→ EXERCISE BRIEF: From the first line onward, reproduce the records exactly; the final line to include is the one holding "1442x514 pixels.".

START RECORD SET

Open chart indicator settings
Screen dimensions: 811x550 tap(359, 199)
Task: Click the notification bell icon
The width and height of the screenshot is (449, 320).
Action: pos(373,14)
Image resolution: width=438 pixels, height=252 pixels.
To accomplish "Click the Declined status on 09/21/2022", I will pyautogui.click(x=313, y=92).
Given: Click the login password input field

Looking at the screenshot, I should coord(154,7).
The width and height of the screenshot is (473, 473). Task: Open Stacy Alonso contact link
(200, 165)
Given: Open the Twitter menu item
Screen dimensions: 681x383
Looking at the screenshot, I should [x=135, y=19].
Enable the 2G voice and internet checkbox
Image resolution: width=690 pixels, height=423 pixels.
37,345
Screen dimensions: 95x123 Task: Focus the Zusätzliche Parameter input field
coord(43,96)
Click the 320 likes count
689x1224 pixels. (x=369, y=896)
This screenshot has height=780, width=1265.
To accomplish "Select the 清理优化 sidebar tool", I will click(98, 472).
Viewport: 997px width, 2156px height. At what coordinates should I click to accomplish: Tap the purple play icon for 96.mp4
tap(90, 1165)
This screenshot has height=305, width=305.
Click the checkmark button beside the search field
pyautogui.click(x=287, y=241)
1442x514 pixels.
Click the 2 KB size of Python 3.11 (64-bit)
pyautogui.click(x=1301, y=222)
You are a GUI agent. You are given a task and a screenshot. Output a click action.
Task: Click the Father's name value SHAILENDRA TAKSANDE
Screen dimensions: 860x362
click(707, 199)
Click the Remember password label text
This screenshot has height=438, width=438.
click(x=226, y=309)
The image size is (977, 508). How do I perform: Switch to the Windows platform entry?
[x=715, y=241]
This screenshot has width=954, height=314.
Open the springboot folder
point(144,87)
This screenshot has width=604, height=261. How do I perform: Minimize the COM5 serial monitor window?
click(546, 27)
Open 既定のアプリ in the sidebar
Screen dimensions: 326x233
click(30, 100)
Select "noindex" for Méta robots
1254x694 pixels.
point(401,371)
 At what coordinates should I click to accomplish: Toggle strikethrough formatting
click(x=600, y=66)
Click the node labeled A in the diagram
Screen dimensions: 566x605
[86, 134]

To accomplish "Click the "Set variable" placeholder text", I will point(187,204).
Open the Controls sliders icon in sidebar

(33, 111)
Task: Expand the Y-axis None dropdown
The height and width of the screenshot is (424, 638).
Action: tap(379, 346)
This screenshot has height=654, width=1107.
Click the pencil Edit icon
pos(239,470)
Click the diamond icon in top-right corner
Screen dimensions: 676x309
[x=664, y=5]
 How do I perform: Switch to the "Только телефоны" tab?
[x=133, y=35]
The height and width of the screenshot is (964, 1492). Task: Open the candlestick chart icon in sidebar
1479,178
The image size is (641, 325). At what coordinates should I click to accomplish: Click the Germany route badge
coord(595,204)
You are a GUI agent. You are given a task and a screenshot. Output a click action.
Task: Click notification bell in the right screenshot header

END RECORD SET

→ OUTPUT OF THE EXERCISE:
Open chart indicator settings
Screen dimensions: 811x550 tap(359, 199)
Task: Click the notification bell icon
The width and height of the screenshot is (449, 320).
Action: pos(373,14)
Image resolution: width=438 pixels, height=252 pixels.
To accomplish "Click the Declined status on 09/21/2022", I will pyautogui.click(x=313, y=92).
Given: Click the login password input field

Looking at the screenshot, I should coord(154,7).
The width and height of the screenshot is (473, 473). Task: Open Stacy Alonso contact link
(200, 165)
Given: Open the Twitter menu item
Screen dimensions: 681x383
Looking at the screenshot, I should [x=135, y=19].
Enable the 2G voice and internet checkbox
Image resolution: width=690 pixels, height=423 pixels.
37,345
Screen dimensions: 95x123 Task: Focus the Zusätzliche Parameter input field
coord(43,96)
Click the 320 likes count
689x1224 pixels. (x=369, y=896)
This screenshot has height=780, width=1265.
To accomplish "Select the 清理优化 sidebar tool", I will click(98, 472).
Viewport: 997px width, 2156px height. At what coordinates should I click to accomplish: Tap the purple play icon for 96.mp4
tap(90, 1165)
This screenshot has height=305, width=305.
Click the checkmark button beside the search field
pyautogui.click(x=287, y=241)
1442x514 pixels.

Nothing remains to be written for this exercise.